Improving Test Data Generation with Symbolic Execution and Mutation Testing

Generating effective test cases is crucial for thorough software testing. However, creating test cases that capture all potential scenarios can be a complex task. In this blog, I explore the use of Klee's symbolic execution engine to create test cases and examine how mutation testing can improve the quality of these cases.

How Klee's Symbolic Execution Works

Symbolic execution is a method for exploring all possible execution paths in a program. Klee, a symbolic execution engine built on LLVM, enables the generation of test data, which refers to the test inputs for a specific test case. Klee's compatibility with LLVM makes it a versatile tool for various programming languages.

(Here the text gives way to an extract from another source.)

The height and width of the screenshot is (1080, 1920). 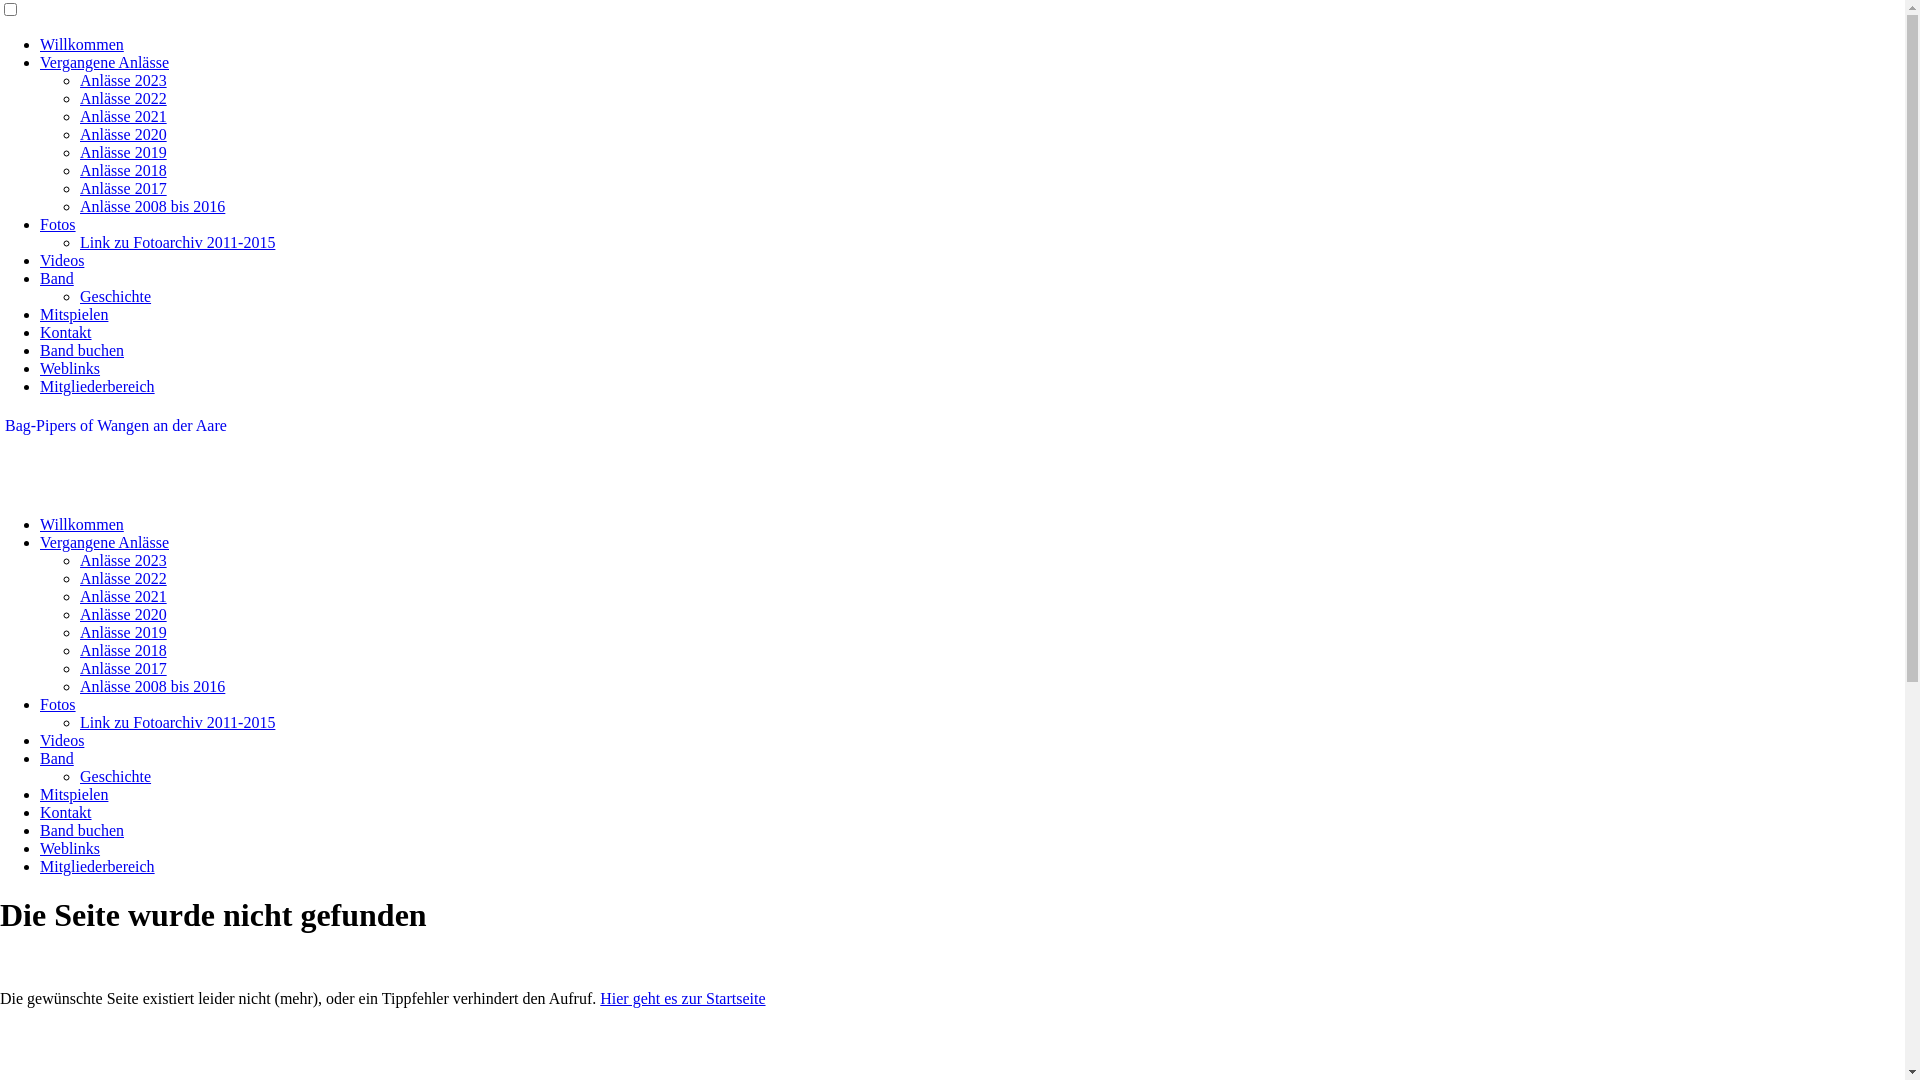 I want to click on Mitspielen, so click(x=74, y=794).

Yet, the question remains: how do we determine the effectiveness of these test data? Mutation testing is introduced to test the resilience of code against minor modifications, ensuring that the test data is truly effective.

int multiplyByTen(int b)
{
  int a;
  a = b * 10;
  if (a == 20)
  {
      printf("a is 20");
  }
  else
  {
      return a;
  }
}

int main()
{
    int b;
    klee_make_symbolic(&b, sizeof(b), "b");
    multiplyByTen(b);
}

When Klee's symbolic execution engine is executed on the function multiplyByTen, it symbolically processes the function with the symbolic variable b. It then identifies the if statement and collects the constraints. In this case, the function has two constraints: b * 10 == 20 for the if statement and b * 10 != 20 for the else statement. After these constraints are collected, it attempts to solve them using a constraint solver such as the Z3 theorem prover, a powerful tool known for its efficiency and robustness.

Running Klee's symbolic execution on the multiplyByTen function with the symbolic variable b allows Klee to generate test data. Klee identifies conditional branches and gathers constraints — b * 10 == 20 for the if branch and b * 10 != 20 for the else. These constraints are then solved by Z3's constraint solver to generate the actual test data.

Klee outputs a .query file with the derived constraints. This file, understandable by constraint solvers, represents the logic to be tested.

array b[4] : w32 -> w8 = symbolic
(query [(Eq 20
             (Mul w32 10
                      (ReadLSB w32 0 b)))]
        false)

The query showcases the constraint b * 10 == 20. The solver is tasked with finding a counterexample, which, in this case, returns b = 2, demonstrating the function's potential test data. Klee continues this process for all paths, generating test data such as b = 2 and b = 0 for different branches of the function.

When examining boundary values, like in Boundary Value Analysis, b = 2 emerges as a critical point for the multiplyByTen function, revealing the significance of testing values around this boundary to ensure comprehensive coverage.

The Role of Mutation Testing

Applying mutation testing to the test data generated by Klee's engine provides an additional layer of scrutiny by creating variations of the original code, known as mutants, and evaluating the test data's ability to identify these variations.

// mutant 1: change == to >=
int multiplyByTenMutant1(int b)
{
    int a;
    a = b * 10;
    if (a >= 20)
    {
        printf("a >= 20");
    }
    else
    {
        return a;
    }
}

Interestingly, if you run the mutant 1 code through Klee's symbolic execution engine, it will generate the same test data as the original code.

// mutant 2: change == to <=
int multiplyByTenMutant2(int b)
{
    int a;
    a = b * 10;
    if (a <= 20)
    {
        printf("a <= 20");
    }
    else
    {
        return a;
    }
}

However, for the mutant 2 code, it generates a new set of test data: b=3, b=0. These mutants simulate common programming errors in conditionals, providing a meaningful test scenario.

Evaluating the Mutation Score

Mutation score is the ratio of detected mutants to the total, offering a quantitative assessment of the test data's effectiveness in uncovering faults.

Consider comparing mutation coverage before and after integrating new test data, such as b=3. Using a matrix helps visualize the relationship between test data and mutant detection:

Test Data	Mutant 1 (>=)	Mutant 2 (`<=`)
b=0	Survived	Killed
b=2	Survived	Survived
b=3	Killed	Survived

Without b=3, the mutation score is 0.5 (1 out of 2 mutants were killed). However, with b=3, the mutation score increases to 1.0 (2 out of 2 mutants were killed). Hence, we can conclude that the newly generated test data, b=3, is indeed good test data.

Conclusion

Complementary Nature of Mutation Testing and Symbolic Execution
- They collaboratively contribute to the development of thorough test cases. While symbolic execution generates initial cases, mutation testing fine-tunes code variation detection.
Mutation Testing uncovers new test scenarios
- It identifies additional scenarios not covered by initial testing strategies, such as the b=3 case, highlighting its utility in revealing crucial boundary conditions.

Can mutation testing refine symbolic execution-generated test data quality? Yes. Is this method scalable to real-world applications? The computational intensity and scalability challenges of both techniques make widespread application challenging, yet the combined approach's potential needs further exploration.